## Text provided
____

In a doctor's waiting room, there are 14 seats in a row. Eight people are waiting to be seated. Three of the 8 are in one family, and want to sit together. How many ways can this happen?
I don't know how to do this, could someone explain it to me?
@ganeshie8 ?
They could sit in the first 3 seats so the last person is sitting in seat three or they could move down one and the last person could be sitting in seat 4. Since the first two people are always before the third take out two seats so you now have 12 seats and one person. how many ways can one person sit in 12 seats? so the answer is 12
@abuehler you seem to have missed the point of the problem.
3! x 12 P 6
imagine we tie the 3 people from same family as 1. we have 5 more people who can sit as they wish Now, overall we have 6 items to be placed. and out of these 1 item will occupy 3 seats. so 6 items to be placed and 12 places to be filled
that gives you 12P6 and since the 3 ppl we tied can permute among themselves, you must multiiply above wid 3!
thank you, that makes sense now.
good, here we assumed that ur professor is not a psycho... and he simply wants the family to stick together without empty chairs between them - the simple case ;)
I knew there was a simple solution I had missed
it gets bit complex, if we allow empty chairs to exist between the family, you see wat i mean ? :)

____

## Information shown
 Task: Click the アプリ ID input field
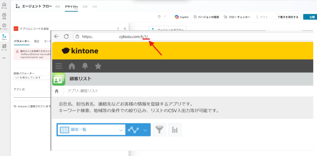[x=32, y=95]
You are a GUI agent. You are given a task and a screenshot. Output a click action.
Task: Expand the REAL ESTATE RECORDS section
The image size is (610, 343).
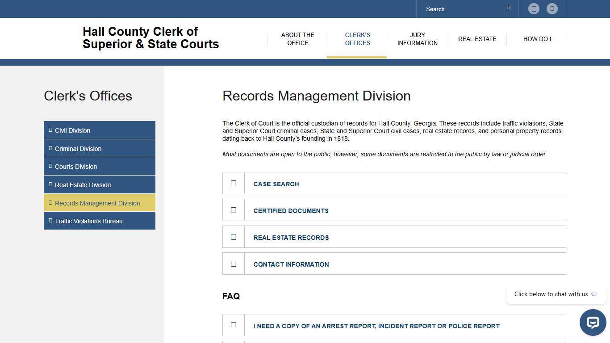[x=291, y=238]
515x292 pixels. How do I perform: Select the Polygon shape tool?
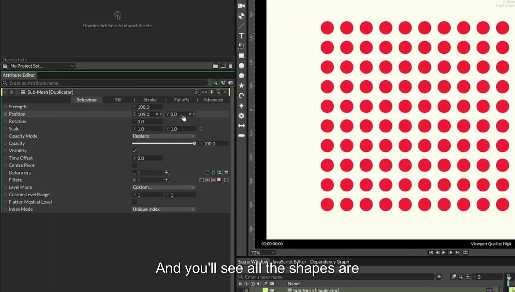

____

## Goal
Reproduce the stretch of the waiting-room seating discussion from "I don't know" through "above wid 3!" word for word.

## Answer
I don't know how to do this, could someone explain it to me?
@ganeshie8 ?
They could sit in the first 3 seats so the last person is sitting in seat three or they could move down one and the last person could be sitting in seat 4. Since the first two people are always before the third take out two seats so you now have 12 seats and one person. how many ways can one person sit in 12 seats? so the answer is 12
@abuehler you seem to have missed the point of the problem.
3! x 12 P 6
imagine we tie the 3 people from same family as 1. we have 5 more people who can sit as they wish Now, overall we have 6 items to be placed. and out of these 1 item will occupy 3 seats. so 6 items to be placed and 12 places to be filled
that gives you 12P6 and since the 3 ppl we tied can permute among themselves, you must multiiply above wid 3!